> [DIRECTIVE 1] According to the court transcript, which defendants were to miss the morning session, and why?
> [DIRECTIVE 2] In the court transcript, what does M. Dubost say was done to millions of men? List each item.
> [DIRECTIVE 3] Copy the court transcript from "M. DUBOST: I" up to and including "exposed to criticism.".

> [PAGE TEXT]
FORTY-EIGHTH DAY
Friday, 1 February 1946
Morning Session
MARSHAL: May it please the Court, I desire to announce that Defendants Kaltenbrunner and Seyss-Inquart will be absent from this morning’s session on account of illness.
M. DUBOST: I have now completed my presentation of facts. This presentation has consisted of a dry enumeration of crimes, atrocities, extortions of all sorts, which I deliberately presented to you without any embellishments of oratory. The facts have a profound eloquence which suffices. These facts are, it seems to me, definitely established. I do not believe that the Defense, nor history—even German history—will be able to set aside their essential aspects. They will no doubt be exposed to criticism.
Our evidence was hastily collected in a ruined country whose every means of communication had been destroyed by an enemy in flight, in a country where each individual was more concerned with preparation for the future than with looking back upon the past, even to exact vengeance, for the future is the life of our children, and the past is but death and destruction.
For the whole of France, for each country in the West, the demands of daily life, the difficulty of preparing for a better future once again give full meaning to the words of the Scriptures, Sinite mortuos sepelire mortuos (Let the dead bury their dead.); and that is why in spite of all our efforts, all our endeavors, to prepare the work of justice which France and universal conscience demand, we were not able to be more thorough. That is why errors of detail may have slipped into our work, but the rectifications which time and the Defense will effect can be only accessory. They will not eliminate the fact that millions of men have been deported, starved, exhausted through labor and privation before being put to death, like cattle without value; that innumerable innocent persons have been tortured before being turned over to the executioner. Rectifications may affect circumstances of time, sometimes of place; they will not change the essential facts even if a few details are modified.

> [GIVEN INFORMATION]

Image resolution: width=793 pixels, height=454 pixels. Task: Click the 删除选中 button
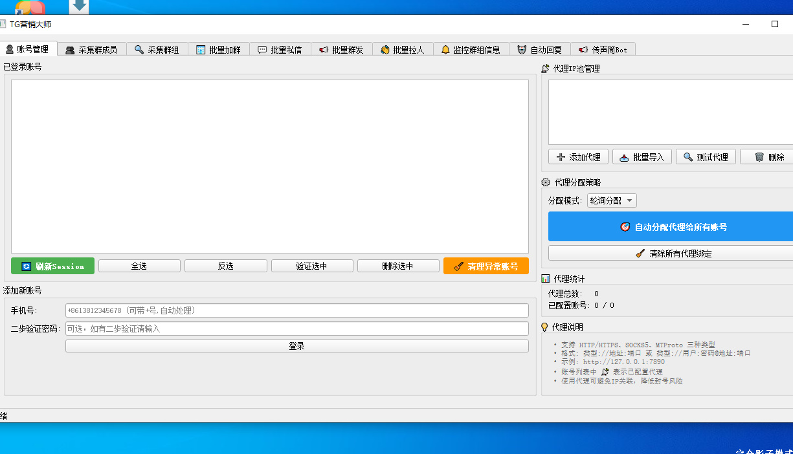pos(397,266)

> [FINAL ANSWER 1] Defendants Kaltenbrunner and Seyss-Inquart, on account of illness.

> [FINAL ANSWER 2]
- Deported
- Starved
- Exhausted through labor and privation
- Put to death, like cattle without value

> [FINAL ANSWER 3]
M. DUBOST: I have now completed my presentation of facts. This presentation has consisted of a dry enumeration of crimes, atrocities, extortions of all sorts, which I deliberately presented to you without any embellishments of oratory. The facts have a profound eloquence which suffices. These facts are, it seems to me, definitely established. I do not believe that the Defense, nor history—even German history—will be able to set aside their essential aspects. They will no doubt be exposed to criticism.